That’s it. I quit my job. And I do not even have another job in the pipeline. In August I am unemployed and I don’t care. You might call me courageous, you might call me rebellious or you might call me extremely stupid. Either way it does not interest me.
I believe, we only have this limited time on earth where we don’t know if we die tomorrow or live for another 50, 60 years. Why spending this valuable time on earth with a job I hate? Why spending my time on earth moaning every day about my job? Counting the days every month until another month is in my LinkedIn profile? I won’t put all of my energy, my pride and life into a job I hate. Life must matter, beyond all the working and our doings. I cannot die before I haven’t lived my life the way I want to. Before I haven’t taken any chances. Before I haven’t seen the world and enjoyed working for the first time. I don’t expect a job to fulfill me. I expect a job where I like going to work, where I like getting up in the morning without being annoyed and stressed out.
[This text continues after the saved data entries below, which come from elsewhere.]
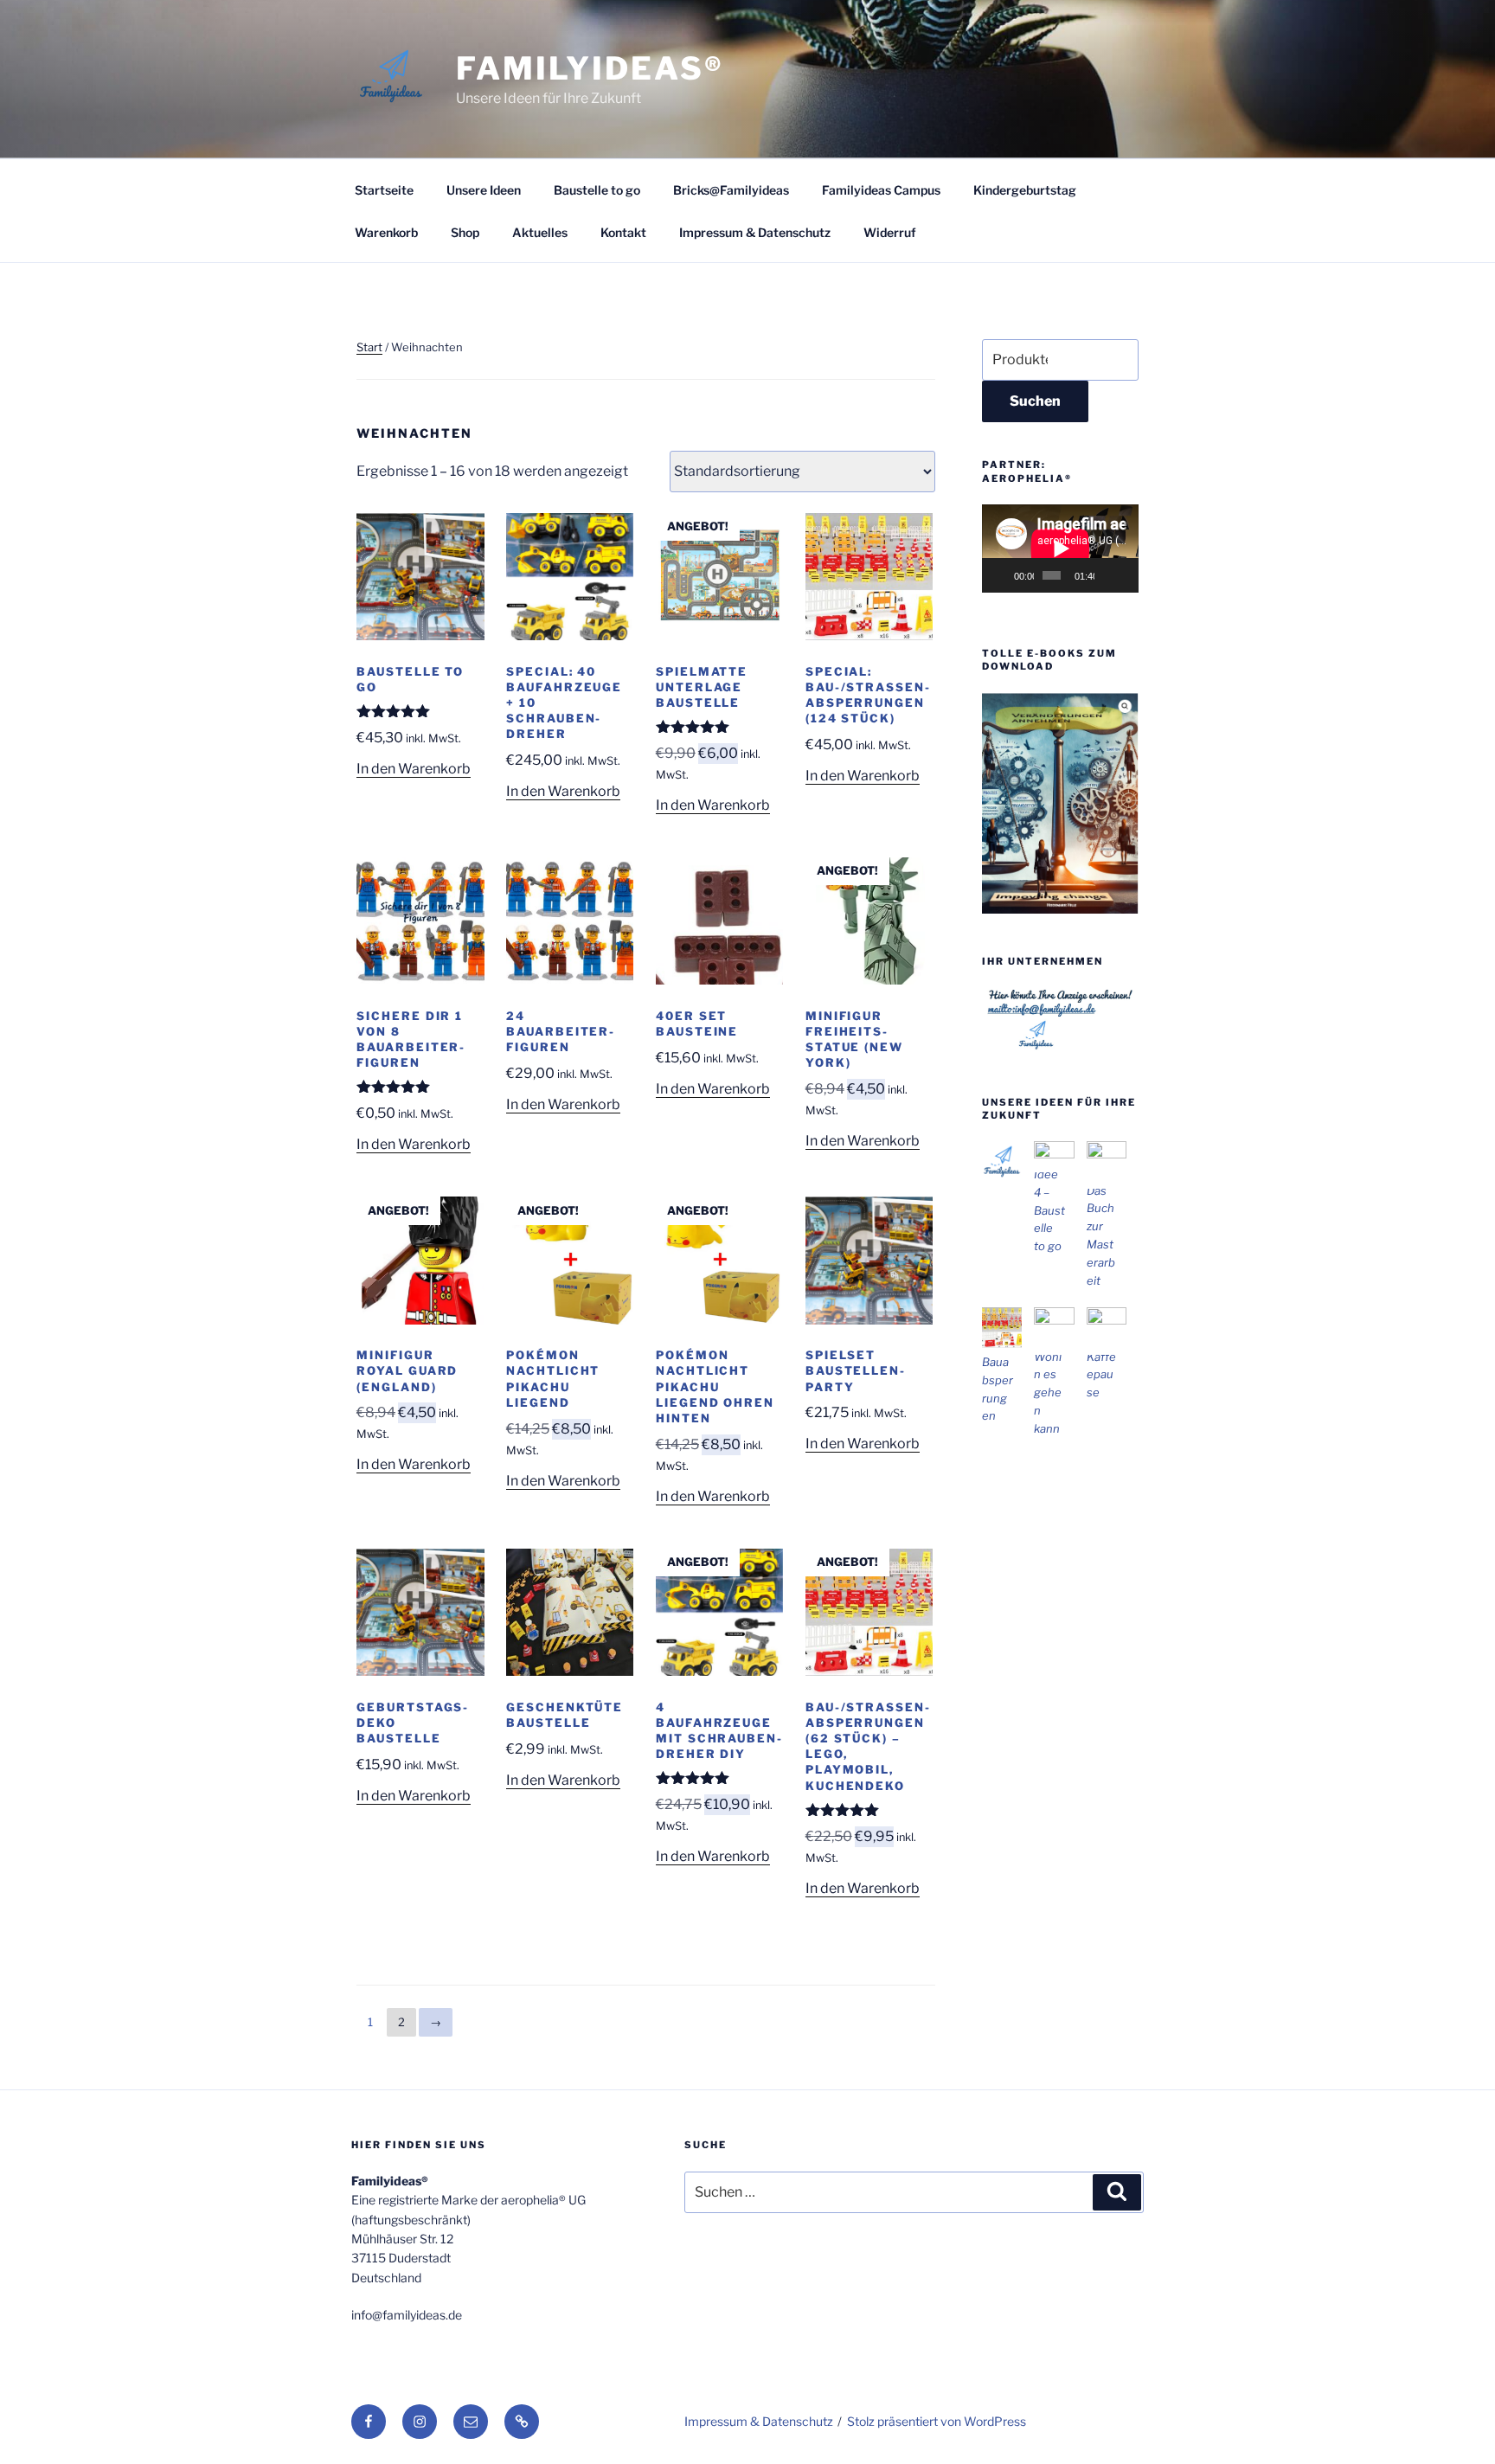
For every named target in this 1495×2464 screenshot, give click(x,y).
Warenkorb (386, 232)
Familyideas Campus (881, 190)
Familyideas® (590, 68)
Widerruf (889, 232)
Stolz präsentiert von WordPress (936, 2421)
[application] (1060, 548)
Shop (465, 232)
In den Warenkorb (413, 768)
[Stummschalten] (1108, 575)
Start (369, 347)
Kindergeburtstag (1024, 190)
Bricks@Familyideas (731, 190)
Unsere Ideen (483, 190)
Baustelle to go (597, 190)
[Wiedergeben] (1004, 575)
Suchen (1035, 401)
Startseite (384, 190)
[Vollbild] (1125, 575)
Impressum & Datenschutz (755, 232)
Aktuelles (540, 232)
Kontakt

With choosing this job, I did something that made me extremely unhappy: Choosing the comfortable way. I finished university and I got a job offer in the same department where I did my internship. I did not look around on the job market, I did not compare, I did not even look what possibilities I have. I just took the job and that was the mistake: Lesson learned: Never choose a job out of comfort.
I know 2 years sound better than 11 months in a job. But why are we always searching for reasons not to stop something that makes us extremely unhappy? Why are we wasting time?
“What loss is the most irrecoverable? Of all losses, time is the most irrecuperable for it can never be redeemed.” (The Tudors, 4×10)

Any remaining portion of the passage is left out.